L’association La maison de l’artemisia, fondée par Lucile Cornet-Vernet, reprend le flambeau avec des recherches cliniques menées en France et au Congo par les docteurs Jérôme Munyang et Michel Idumbo, afin de comparer l’efficacité des infusions d’armoise au traitement classique du paludisme. Résultat : l’armoise guérit 99,5 % des crises de paludisme contre 79,5 % avec les médicaments antipaludéens. Avec cette spécificité qu’avec la tisane les parasites ont disparu alors qu’il en reste avec l’artémisinine. Ces études et leurs résultats sont étouffés à leur tour par Big Pharma.
En 2016, le Dr Jérôme Munyang réalise une deuxième étude, en faisant boire de la tisane deux fois par jour, à titre préventif, aux 500 élèves de l’école de son village natal. La consommation en prévention de l’artemisia annua chinoise comme de l’artemisia afra pourtant dépourvue d’artémisinine, démontre une nette efficacité sur l’absentéisme des élèves, moins touchés par le paludisme.

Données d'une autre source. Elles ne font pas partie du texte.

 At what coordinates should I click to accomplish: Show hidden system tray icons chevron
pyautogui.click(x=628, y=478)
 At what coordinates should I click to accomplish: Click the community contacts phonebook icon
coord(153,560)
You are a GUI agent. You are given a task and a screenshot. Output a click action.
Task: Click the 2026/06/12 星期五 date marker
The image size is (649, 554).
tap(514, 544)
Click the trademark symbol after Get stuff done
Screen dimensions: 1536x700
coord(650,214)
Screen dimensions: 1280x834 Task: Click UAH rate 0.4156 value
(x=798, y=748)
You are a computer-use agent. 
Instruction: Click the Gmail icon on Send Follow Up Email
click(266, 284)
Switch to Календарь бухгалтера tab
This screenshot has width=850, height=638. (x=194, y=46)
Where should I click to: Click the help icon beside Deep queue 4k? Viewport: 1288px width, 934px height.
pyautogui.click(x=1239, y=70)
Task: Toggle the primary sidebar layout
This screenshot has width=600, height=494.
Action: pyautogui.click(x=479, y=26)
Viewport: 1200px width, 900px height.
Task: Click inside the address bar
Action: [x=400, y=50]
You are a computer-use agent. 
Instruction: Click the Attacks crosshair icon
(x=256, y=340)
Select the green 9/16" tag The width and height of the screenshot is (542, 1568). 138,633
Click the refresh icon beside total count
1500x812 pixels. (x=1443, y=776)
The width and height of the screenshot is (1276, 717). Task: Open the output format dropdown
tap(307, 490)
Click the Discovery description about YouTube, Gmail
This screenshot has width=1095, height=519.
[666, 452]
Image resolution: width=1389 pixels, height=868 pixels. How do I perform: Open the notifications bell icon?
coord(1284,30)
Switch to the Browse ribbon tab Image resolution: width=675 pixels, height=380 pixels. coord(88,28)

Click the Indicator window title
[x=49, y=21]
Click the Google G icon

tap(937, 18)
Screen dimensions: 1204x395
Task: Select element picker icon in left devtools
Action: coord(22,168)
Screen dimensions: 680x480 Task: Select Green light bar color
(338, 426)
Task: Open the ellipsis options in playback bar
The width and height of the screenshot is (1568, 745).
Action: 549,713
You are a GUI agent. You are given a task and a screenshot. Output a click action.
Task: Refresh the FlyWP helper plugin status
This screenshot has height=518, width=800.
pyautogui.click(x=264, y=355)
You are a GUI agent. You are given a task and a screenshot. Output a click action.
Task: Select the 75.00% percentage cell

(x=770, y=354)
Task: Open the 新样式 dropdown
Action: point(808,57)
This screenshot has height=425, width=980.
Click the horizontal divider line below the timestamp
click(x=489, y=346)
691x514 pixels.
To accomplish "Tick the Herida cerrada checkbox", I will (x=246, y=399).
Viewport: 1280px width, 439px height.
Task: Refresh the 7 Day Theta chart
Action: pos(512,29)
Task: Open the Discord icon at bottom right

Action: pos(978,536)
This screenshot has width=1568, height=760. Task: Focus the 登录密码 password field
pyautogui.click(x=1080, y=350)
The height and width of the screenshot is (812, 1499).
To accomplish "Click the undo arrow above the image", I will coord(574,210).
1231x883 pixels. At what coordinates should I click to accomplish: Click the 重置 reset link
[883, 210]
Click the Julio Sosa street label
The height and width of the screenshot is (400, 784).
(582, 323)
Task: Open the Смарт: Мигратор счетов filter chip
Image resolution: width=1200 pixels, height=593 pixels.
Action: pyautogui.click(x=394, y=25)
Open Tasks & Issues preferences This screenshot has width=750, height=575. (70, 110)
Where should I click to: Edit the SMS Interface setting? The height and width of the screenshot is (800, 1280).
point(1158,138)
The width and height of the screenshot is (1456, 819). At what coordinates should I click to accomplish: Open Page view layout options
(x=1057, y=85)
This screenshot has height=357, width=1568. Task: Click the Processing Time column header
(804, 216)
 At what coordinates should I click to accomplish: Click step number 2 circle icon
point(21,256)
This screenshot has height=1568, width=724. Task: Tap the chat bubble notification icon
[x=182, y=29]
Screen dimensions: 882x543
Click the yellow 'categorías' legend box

Ces études de terrain en Afrique sont confirmées en laboratoire par le Worcester Polyclinic Institute au Massachusetts. Après y avoir étudié pendant des années l’artemisia annua, Pamela Weathers en conclut que la synergie du totum de la plante favorise l’assimilation de l’artémisinine par le corps, l’armoise annuelle contenant au moins une dizaine d’autres molécules actives contre les parasites. 400 principes actifs ont ainsi été identifiés dans cette précieuse plante.